#### [Activity]
Nothing but the lines from the one containing "This screenshot has height=516, width=777." through the last line of the records belongs in the answer, copied exactly and with the pictures left out.

(Supplied information begins)

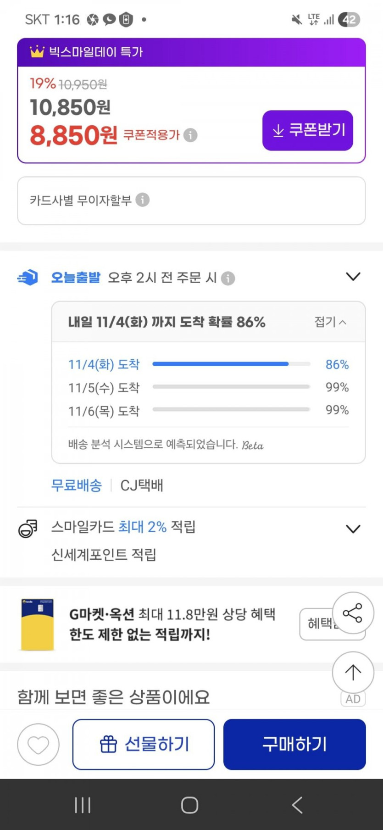Expand the 스마일카드 rewards section chevron
This screenshot has width=383, height=830.
[x=353, y=529]
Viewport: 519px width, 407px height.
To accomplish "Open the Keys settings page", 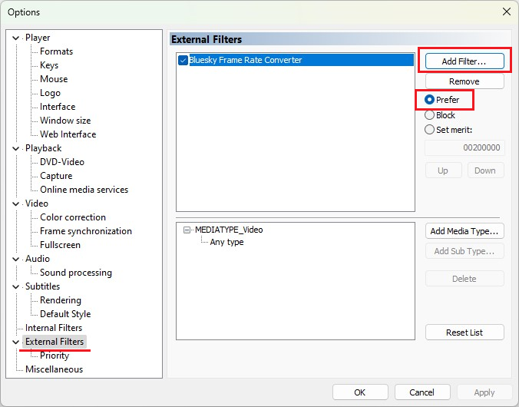I will (49, 65).
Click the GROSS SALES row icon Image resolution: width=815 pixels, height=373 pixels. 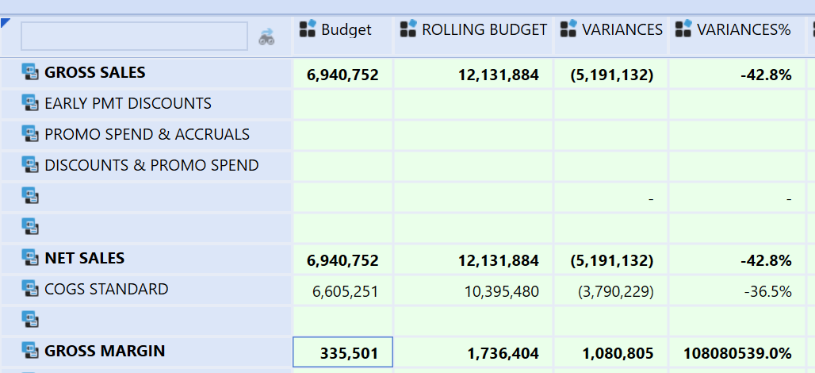[30, 73]
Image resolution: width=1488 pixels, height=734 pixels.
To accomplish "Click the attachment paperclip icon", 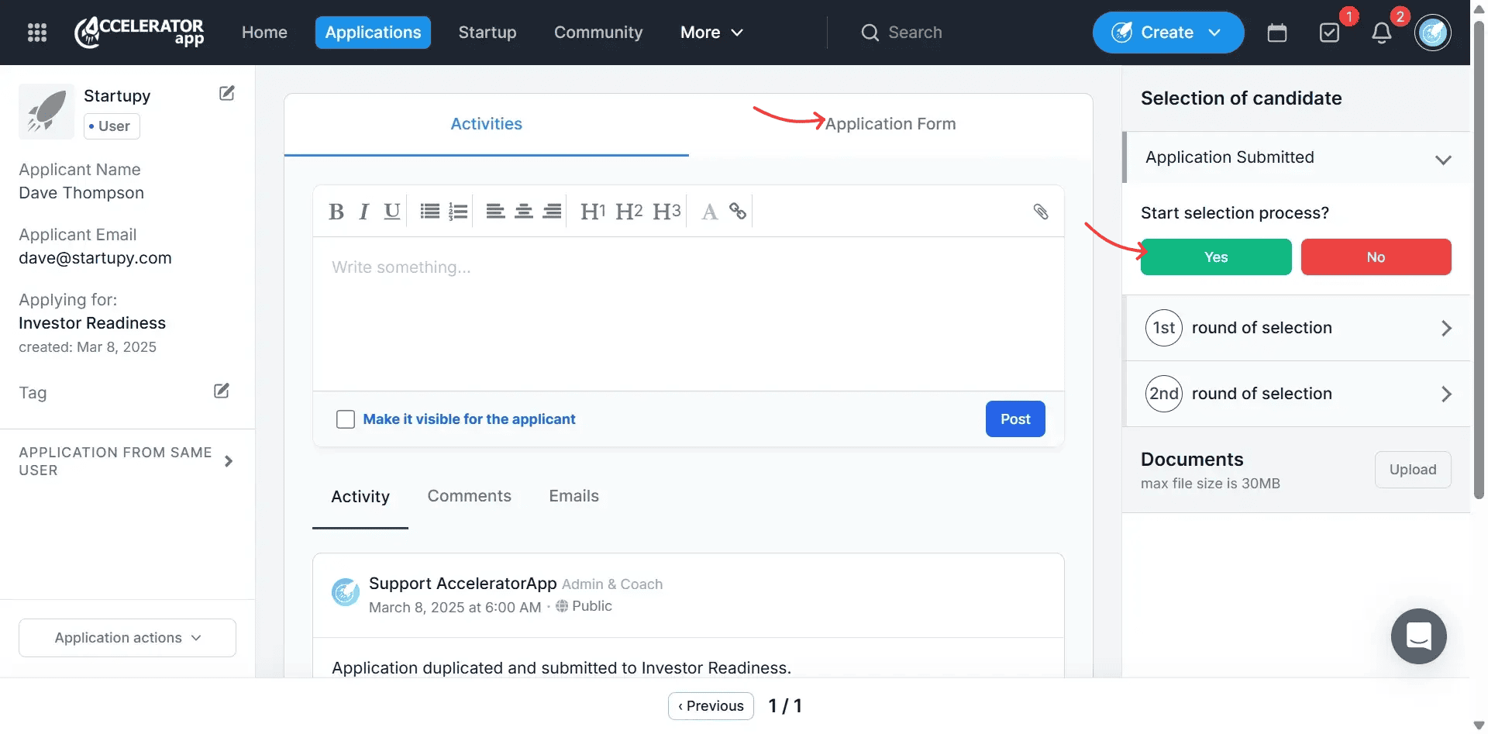I will 1041,212.
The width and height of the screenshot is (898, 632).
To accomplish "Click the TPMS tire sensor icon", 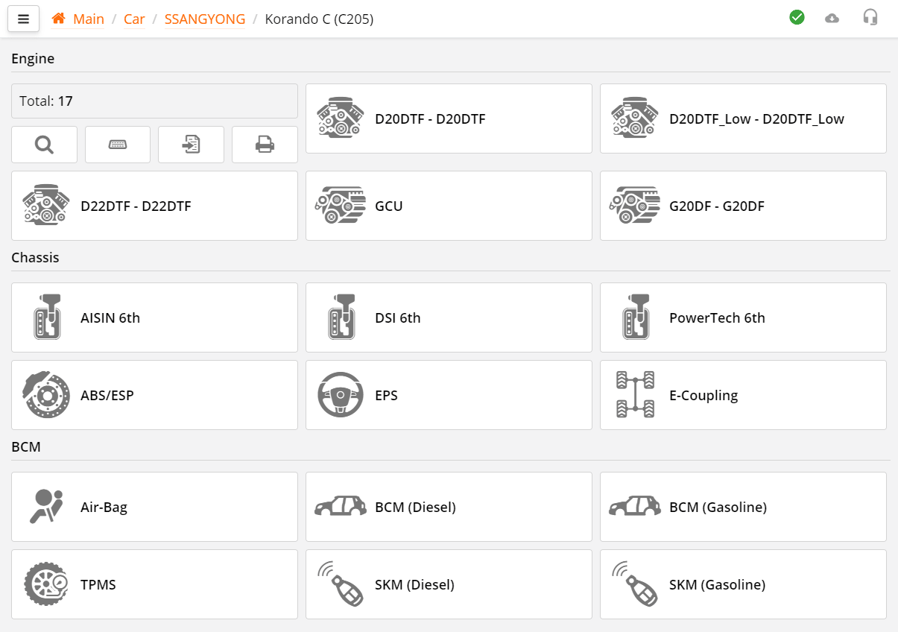I will point(45,584).
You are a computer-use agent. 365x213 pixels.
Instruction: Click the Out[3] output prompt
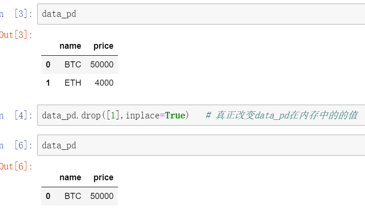[x=16, y=35]
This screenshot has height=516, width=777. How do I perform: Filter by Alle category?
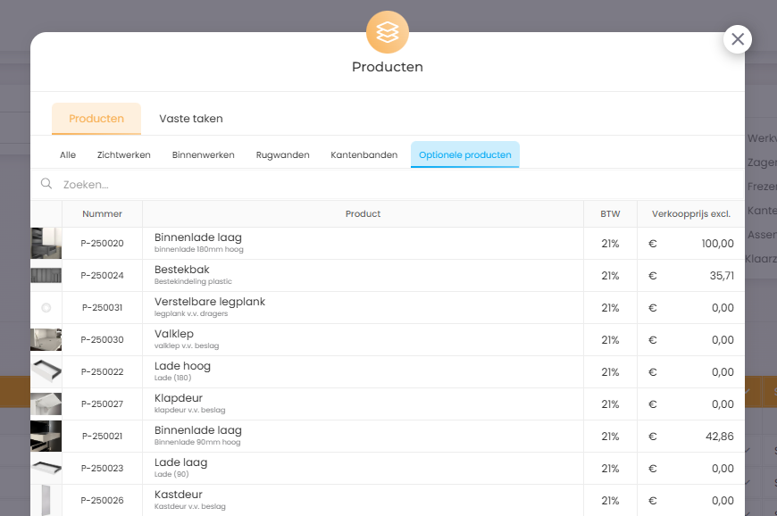click(68, 154)
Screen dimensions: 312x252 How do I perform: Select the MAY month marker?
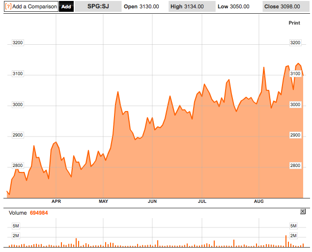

(Supplied information ends)

#### [Written solution]
This screenshot has height=516, width=777. How do I perform: Filter by Alle category?
click(68, 154)
Screen dimensions: 312x252 How do I perform: Select the MAY month marker?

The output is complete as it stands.